### Material provided

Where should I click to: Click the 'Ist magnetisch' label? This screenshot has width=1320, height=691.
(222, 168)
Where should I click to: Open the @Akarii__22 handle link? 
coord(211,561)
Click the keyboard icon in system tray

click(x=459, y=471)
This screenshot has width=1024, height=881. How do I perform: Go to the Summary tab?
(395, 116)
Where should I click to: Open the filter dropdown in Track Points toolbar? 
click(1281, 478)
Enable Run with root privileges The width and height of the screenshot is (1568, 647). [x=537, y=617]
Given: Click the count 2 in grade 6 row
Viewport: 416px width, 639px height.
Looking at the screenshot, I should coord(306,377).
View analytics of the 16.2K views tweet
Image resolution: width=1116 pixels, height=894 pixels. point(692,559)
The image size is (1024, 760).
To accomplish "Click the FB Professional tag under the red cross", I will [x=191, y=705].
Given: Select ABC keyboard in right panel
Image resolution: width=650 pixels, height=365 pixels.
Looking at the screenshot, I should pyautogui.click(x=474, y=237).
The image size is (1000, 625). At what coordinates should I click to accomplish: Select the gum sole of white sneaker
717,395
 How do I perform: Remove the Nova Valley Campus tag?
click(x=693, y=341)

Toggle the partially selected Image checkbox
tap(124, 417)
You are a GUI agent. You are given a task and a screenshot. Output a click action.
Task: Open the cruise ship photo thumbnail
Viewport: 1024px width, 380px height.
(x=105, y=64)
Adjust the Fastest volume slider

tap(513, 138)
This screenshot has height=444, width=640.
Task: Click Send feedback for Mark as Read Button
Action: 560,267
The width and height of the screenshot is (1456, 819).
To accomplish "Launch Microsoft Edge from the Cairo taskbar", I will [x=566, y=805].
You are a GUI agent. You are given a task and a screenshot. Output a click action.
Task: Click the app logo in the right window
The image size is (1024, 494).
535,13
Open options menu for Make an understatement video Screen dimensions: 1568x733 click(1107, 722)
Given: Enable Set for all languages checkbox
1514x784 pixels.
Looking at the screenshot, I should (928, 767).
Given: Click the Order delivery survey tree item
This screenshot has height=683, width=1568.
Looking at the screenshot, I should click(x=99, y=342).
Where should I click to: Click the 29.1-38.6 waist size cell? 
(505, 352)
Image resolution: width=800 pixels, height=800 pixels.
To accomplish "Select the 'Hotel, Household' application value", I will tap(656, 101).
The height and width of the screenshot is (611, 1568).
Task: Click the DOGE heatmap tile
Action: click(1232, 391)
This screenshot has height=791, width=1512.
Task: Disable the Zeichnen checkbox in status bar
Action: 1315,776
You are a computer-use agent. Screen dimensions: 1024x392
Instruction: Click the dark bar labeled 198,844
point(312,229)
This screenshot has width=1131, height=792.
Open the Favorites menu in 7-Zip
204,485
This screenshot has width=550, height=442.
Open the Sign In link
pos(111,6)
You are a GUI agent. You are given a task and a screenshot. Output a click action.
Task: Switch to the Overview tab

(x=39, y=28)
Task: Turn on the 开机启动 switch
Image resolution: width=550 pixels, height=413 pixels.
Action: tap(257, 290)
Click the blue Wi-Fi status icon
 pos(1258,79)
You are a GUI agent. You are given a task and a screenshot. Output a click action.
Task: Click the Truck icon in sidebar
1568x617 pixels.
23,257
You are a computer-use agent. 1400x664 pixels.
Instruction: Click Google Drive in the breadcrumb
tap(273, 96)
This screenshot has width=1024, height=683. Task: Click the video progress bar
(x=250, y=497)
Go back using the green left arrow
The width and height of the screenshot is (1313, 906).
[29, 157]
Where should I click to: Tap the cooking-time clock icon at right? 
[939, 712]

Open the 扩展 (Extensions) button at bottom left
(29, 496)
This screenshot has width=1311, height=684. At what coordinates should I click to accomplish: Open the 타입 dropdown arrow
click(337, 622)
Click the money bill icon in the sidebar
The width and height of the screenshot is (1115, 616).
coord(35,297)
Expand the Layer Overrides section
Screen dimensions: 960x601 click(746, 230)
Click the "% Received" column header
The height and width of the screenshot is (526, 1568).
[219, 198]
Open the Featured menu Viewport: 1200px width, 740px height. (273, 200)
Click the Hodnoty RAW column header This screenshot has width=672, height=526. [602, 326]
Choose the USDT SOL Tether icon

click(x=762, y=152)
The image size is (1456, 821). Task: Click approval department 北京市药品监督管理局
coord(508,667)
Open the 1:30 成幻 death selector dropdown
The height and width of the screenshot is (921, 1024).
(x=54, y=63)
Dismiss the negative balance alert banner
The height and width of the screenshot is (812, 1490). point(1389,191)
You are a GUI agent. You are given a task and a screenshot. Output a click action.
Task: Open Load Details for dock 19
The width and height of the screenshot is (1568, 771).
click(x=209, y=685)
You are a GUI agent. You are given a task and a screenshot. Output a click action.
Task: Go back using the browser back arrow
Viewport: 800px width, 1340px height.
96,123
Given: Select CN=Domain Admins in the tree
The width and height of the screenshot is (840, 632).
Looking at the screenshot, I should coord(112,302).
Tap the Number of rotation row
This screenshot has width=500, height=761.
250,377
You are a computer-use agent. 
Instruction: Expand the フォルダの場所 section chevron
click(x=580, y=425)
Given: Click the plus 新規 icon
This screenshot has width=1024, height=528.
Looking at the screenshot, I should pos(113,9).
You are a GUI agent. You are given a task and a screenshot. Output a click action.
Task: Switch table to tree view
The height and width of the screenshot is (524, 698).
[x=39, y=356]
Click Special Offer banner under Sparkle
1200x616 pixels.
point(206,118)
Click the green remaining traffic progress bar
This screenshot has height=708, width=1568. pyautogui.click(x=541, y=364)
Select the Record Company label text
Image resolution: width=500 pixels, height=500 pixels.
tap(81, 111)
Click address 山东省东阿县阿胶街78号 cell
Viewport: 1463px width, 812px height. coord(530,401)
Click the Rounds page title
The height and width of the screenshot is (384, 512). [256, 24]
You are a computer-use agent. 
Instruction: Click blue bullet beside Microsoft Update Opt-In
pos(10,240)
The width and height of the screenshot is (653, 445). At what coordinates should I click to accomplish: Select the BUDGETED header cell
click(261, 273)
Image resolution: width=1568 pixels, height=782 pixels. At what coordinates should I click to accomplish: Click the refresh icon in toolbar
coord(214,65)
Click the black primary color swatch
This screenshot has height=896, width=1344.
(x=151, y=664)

######

Exercise objective | Reproduce all of the material above, line for line, with no changes.

Task result |
Where should I click to: Click the 'Ist magnetisch' label? This screenshot has width=1320, height=691.
(222, 168)
Where should I click to: Open the @Akarii__22 handle link? 
coord(211,561)
Click the keyboard icon in system tray

click(x=459, y=471)
This screenshot has width=1024, height=881. How do I perform: Go to the Summary tab?
(395, 116)
Where should I click to: Open the filter dropdown in Track Points toolbar? 
click(1281, 478)
Enable Run with root privileges The width and height of the screenshot is (1568, 647). [x=537, y=617]
Given: Click the count 2 in grade 6 row
Viewport: 416px width, 639px height.
Looking at the screenshot, I should coord(306,377).
View analytics of the 16.2K views tweet
Image resolution: width=1116 pixels, height=894 pixels. point(692,559)
The image size is (1024, 760).
To accomplish "Click the FB Professional tag under the red cross", I will [x=191, y=705].
Given: Select ABC keyboard in right panel
Image resolution: width=650 pixels, height=365 pixels.
Looking at the screenshot, I should pyautogui.click(x=474, y=237).
The image size is (1000, 625). At what coordinates should I click to accomplish: Select the gum sole of white sneaker
717,395
 How do I perform: Remove the Nova Valley Campus tag?
click(x=693, y=341)

Toggle the partially selected Image checkbox
tap(124, 417)
You are a GUI agent. You are given a task and a screenshot. Output a click action.
Task: Open the cruise ship photo thumbnail
Viewport: 1024px width, 380px height.
(x=105, y=64)
Adjust the Fastest volume slider

tap(513, 138)
This screenshot has height=444, width=640.
Task: Click Send feedback for Mark as Read Button
Action: 560,267
The width and height of the screenshot is (1456, 819).
To accomplish "Launch Microsoft Edge from the Cairo taskbar", I will [x=566, y=805].
You are a GUI agent. You are given a task and a screenshot. Output a click action.
Task: Click the app logo in the right window
The image size is (1024, 494).
535,13
Open options menu for Make an understatement video Screen dimensions: 1568x733 click(1107, 722)
Given: Enable Set for all languages checkbox
1514x784 pixels.
Looking at the screenshot, I should (928, 767).
Given: Click the Order delivery survey tree item
This screenshot has height=683, width=1568.
Looking at the screenshot, I should click(x=99, y=342).
Where should I click to: Click the 29.1-38.6 waist size cell? 
(505, 352)
Image resolution: width=800 pixels, height=800 pixels.
To accomplish "Select the 'Hotel, Household' application value", I will tap(656, 101).
The height and width of the screenshot is (611, 1568).
Task: Click the DOGE heatmap tile
Action: click(1232, 391)
This screenshot has height=791, width=1512.
Task: Disable the Zeichnen checkbox in status bar
Action: 1315,776
You are a computer-use agent. Screen dimensions: 1024x392
Instruction: Click the dark bar labeled 198,844
point(312,229)
This screenshot has width=1131, height=792.
Open the Favorites menu in 7-Zip
204,485
This screenshot has width=550, height=442.
Open the Sign In link
pos(111,6)
You are a GUI agent. You are given a task and a screenshot. Output a click action.
Task: Switch to the Overview tab

(x=39, y=28)
Task: Turn on the 开机启动 switch
Image resolution: width=550 pixels, height=413 pixels.
Action: tap(257, 290)
Click the blue Wi-Fi status icon
 pos(1258,79)
You are a GUI agent. You are given a task and a screenshot. Output a click action.
Task: Click the Truck icon in sidebar
1568x617 pixels.
23,257
You are a computer-use agent. 1400x664 pixels.
Instruction: Click Google Drive in the breadcrumb
tap(273, 96)
This screenshot has width=1024, height=683. Task: Click the video progress bar
(x=250, y=497)
Go back using the green left arrow
The width and height of the screenshot is (1313, 906).
[29, 157]
Where should I click to: Tap the cooking-time clock icon at right? 
[939, 712]

Open the 扩展 (Extensions) button at bottom left
(29, 496)
This screenshot has width=1311, height=684. At what coordinates should I click to accomplish: Open the 타입 dropdown arrow
click(337, 622)
Click the money bill icon in the sidebar
The width and height of the screenshot is (1115, 616).
coord(35,297)
Expand the Layer Overrides section
Screen dimensions: 960x601 click(746, 230)
Click the "% Received" column header
The height and width of the screenshot is (526, 1568).
[219, 198]
Open the Featured menu Viewport: 1200px width, 740px height. (273, 200)
Click the Hodnoty RAW column header This screenshot has width=672, height=526. [602, 326]
Choose the USDT SOL Tether icon

click(x=762, y=152)
The image size is (1456, 821). Task: Click approval department 北京市药品监督管理局
coord(508,667)
Open the 1:30 成幻 death selector dropdown
The height and width of the screenshot is (921, 1024).
(x=54, y=63)
Dismiss the negative balance alert banner
The height and width of the screenshot is (812, 1490). point(1389,191)
You are a GUI agent. You are given a task and a screenshot. Output a click action.
Task: Open Load Details for dock 19
The width and height of the screenshot is (1568, 771).
click(x=209, y=685)
You are a GUI agent. You are given a task and a screenshot. Output a click action.
Task: Go back using the browser back arrow
Viewport: 800px width, 1340px height.
96,123
Given: Select CN=Domain Admins in the tree
The width and height of the screenshot is (840, 632).
Looking at the screenshot, I should coord(112,302).
Tap the Number of rotation row
This screenshot has width=500, height=761.
250,377
You are a computer-use agent. 
Instruction: Expand the フォルダの場所 section chevron
click(x=580, y=425)
Given: Click the plus 新規 icon
This screenshot has width=1024, height=528.
Looking at the screenshot, I should pos(113,9).
You are a GUI agent. You are given a task and a screenshot. Output a click action.
Task: Switch table to tree view
The height and width of the screenshot is (524, 698).
[x=39, y=356]
Click Special Offer banner under Sparkle
1200x616 pixels.
point(206,118)
Click the green remaining traffic progress bar
This screenshot has height=708, width=1568. pyautogui.click(x=541, y=364)
Select the Record Company label text
Image resolution: width=500 pixels, height=500 pixels.
tap(81, 111)
Click address 山东省东阿县阿胶街78号 cell
Viewport: 1463px width, 812px height. coord(530,401)
Click the Rounds page title
The height and width of the screenshot is (384, 512). [256, 24]
You are a computer-use agent. 
Instruction: Click blue bullet beside Microsoft Update Opt-In
pos(10,240)
The width and height of the screenshot is (653, 445). At what coordinates should I click to accomplish: Select the BUDGETED header cell
click(261, 273)
Image resolution: width=1568 pixels, height=782 pixels. At what coordinates should I click to accomplish: Click the refresh icon in toolbar
coord(214,65)
Click the black primary color swatch
This screenshot has height=896, width=1344.
(x=151, y=664)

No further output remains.